2. The second rule of packing is to know your own style. This, of course, is something you should know for your whole life, not just for traveling, but you should especially know it for traveling. I hate and despise those traveling clothes that strip every last ounce of your personality from you in the service of being "easy to pack". (That dress in the link doesn't even have pockets! How is that travel-friendly?) When you travel, you should look like a concentrated version of yourself, in that your clothes are the ones in which you feel most like you. You'll be out of your natural element, so you can't rely on environmental clues to give folks an idea of what you're like.

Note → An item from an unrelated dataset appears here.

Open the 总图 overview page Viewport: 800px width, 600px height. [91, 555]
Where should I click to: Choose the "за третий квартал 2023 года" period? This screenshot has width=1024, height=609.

For me, this means I usually pack a lot of dresses (duh), bright cardigans to wear over them, and, for the airport, A-line skirts with pockets.

Wearing the same thing every day (and/or washing things in hotel bathrooms) is not worth it. If you wash something, it never dries (and who wants to spend their time doing laundry on a trip?), and if you plan to wear something every day someone spills something sticky or stinky on you. Better to just pack an extra dress.

3. In my opinion, jeans are overrated. Unless this conflicts with Rule 2 for you (in that jeans are the clothing in which you feel most like yourself), ditch the jeans. First off, jeans are boring. I don't care how designery they are, or what unique combo of leg width-wash-waist level you've chosen, they are, in the end (and on your end), just a pair of jeans. My other beef with jeans is that they often act as an (overused) safety net. How often do people pack a week's worth of clothes but then end up wearing jeans every day? Travel should be broadening! (And, I hate to say this, but if you're going to a major metropolitan area, wearing something OTHER than jeans and sneakers will help you not look like a tourist, if that is a goal for you.)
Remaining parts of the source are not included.